En el aquí y ahora, los hechos sociales se nos imponen individualmente, como afirmaba Durkheim. Pero en los miles de años que habitamos el planeta, los hechos sociales han variado. Vaya si lo han hecho. Y son distintos aún en el presente, en distintas sociedades. Incluso en distintas subculturas dentro de una misma sociedad. ¿Cómo se han producido esos cambios? Los determinantes de los hechos sociales tienen que ser, a su vez, externos a ellos. Y eso externo son las consecuencias de la interacción humana (la que establecemos entre nosotros y con nuestro ambiente o, si se quiere, con otros humanos y con el resto de nuestro ambiente no humano), evaluando los efectos de nuestras formas de actuar y pensar, y haciendo nuestra parte (cuando cabe, y en la medida que podemos) para modificarlas. Aún esa pequeña parte tiene naturaleza colectiva.

Para decirlo de un modo más directo: actuamos en un mundo que nos viene dado. Ese mundo está integrado incluso por las formas de hacer y pensar que percibimos como libremente elegidas. Pero al actuar, o más precisamente al pensar críticamente acerca de los efectos de nuestros actos, tenemos la capacidad colectiva de transformar ese mundo. En el largo plazo.

Frente a la honesta e informada sentencia de Robert Sapolsky, de que “cuando revisas la evidencia científica no te queda espacio para pensar que existe el libre albedrío”, yo utilizaría entonces un recurso que aprendí hace poco de un joven colega. Le respondería: defina libertad4.


  1. Nótese que en el ejemplo tenemos en realidad una acción (desayunar) y dos deseos (desayunar y llevar una vida saludable). Si el segundo de estos últimos fuera negativo, probablemente no consigas cambiar de negativo a positivo el primero, aunque te impongas desayunar todas las mañanas. Hecho del cual puedo dar fe. 

  2. Durkheim, bienintencionadamente, se afanó por definir un campo para la sociología, que se distinguiera del de la biología, la psicología y especialmente la moral. Su obra El suicidio fue la mayor de sus apuestas en ese sentido: tratar sociológicamente un problema que era hasta entonces reclamado como objeto exclusivo de estudio (o de prescripción) por aquellos primeros campos. Lo anterior no significaba proponer, en términos lógicos, un método distinto (los hechos sociales deben ser tratados como si fueran cosas) sino un objeto distinto, a ser estudiado con el método científico. Lamentablemente el divorcio entre biología y sociología fue un efecto no deseado. Hoy sabemos que los objetos de las disciplinas son más un producto de la división del trabajo intelectual (y los espacios de poder que cada parcela produce) que algo existente en la naturaleza. No deja de sorprender, de todos modos, que un neurocientífico descubra en 2023 (o 50 años antes de 2023) algo que Durkheim (o antes Spencer, como enseguida veremos) ya había descubierto, en lo sustantivo, 150 años atrás. También que parte de la sociología aún hoy no haya tenido noticia de Darwin. 

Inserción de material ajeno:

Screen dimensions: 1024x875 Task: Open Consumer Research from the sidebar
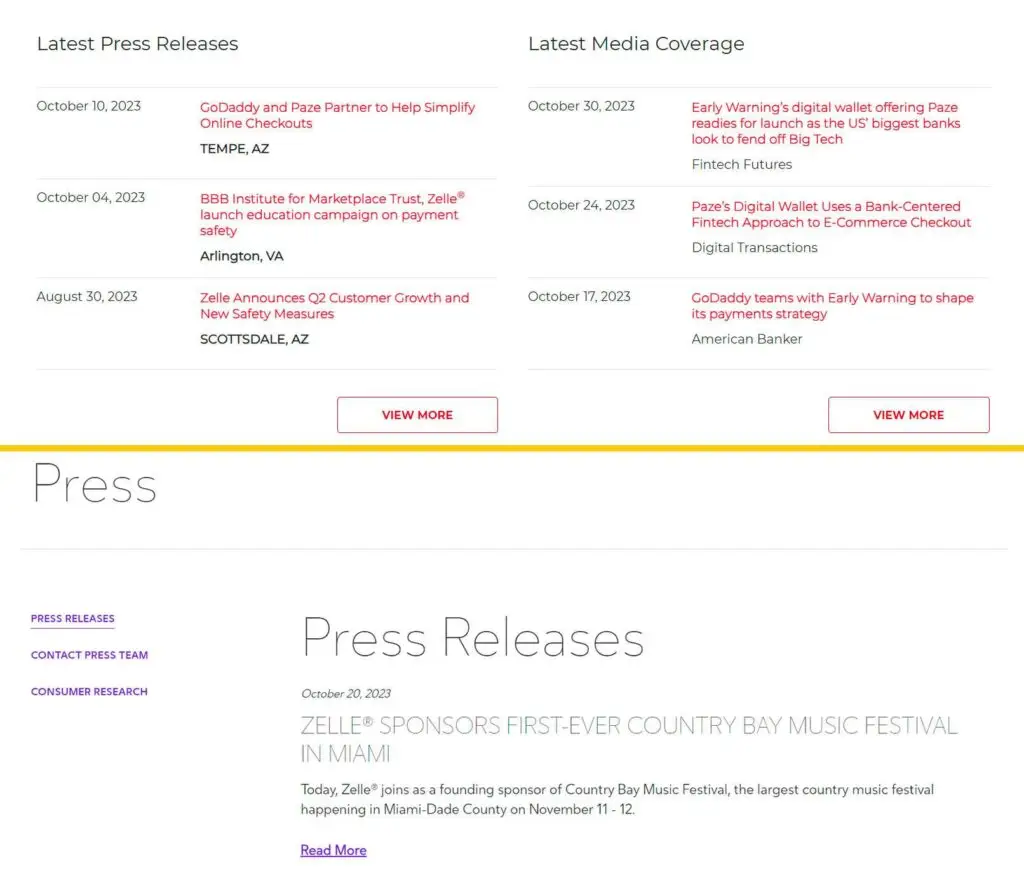click(89, 691)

  3. Por la escuela rusa, debo aclarar en esta época, para no confundir con Milei y algunos otros pocos partidarios de la escuela austríaca

  4. Sobre el final de una nota anterior, publicada cuando aún nos encontrábamos en pandemia, revisé la propuesta presidencial de actuar con “libertad responsable” al establecer contacto cercano con otros humanos, para así reducir las chances de contagio y propagación de un virus que se había diseminado por el planeta. Propuse allí las debilidades de un argumento que apelara a la libertad individual y, simultáneamente, a la responsabilidad colectiva. Ahora: en una perspectiva estrictamente colectiva, la propuesta sería redundante: la libertad, si es colectiva, es responsable (implica responsabilidad). Lo cual se vincula con lo propuesto en la digresión acerca de la responsabilidad, de este artículo.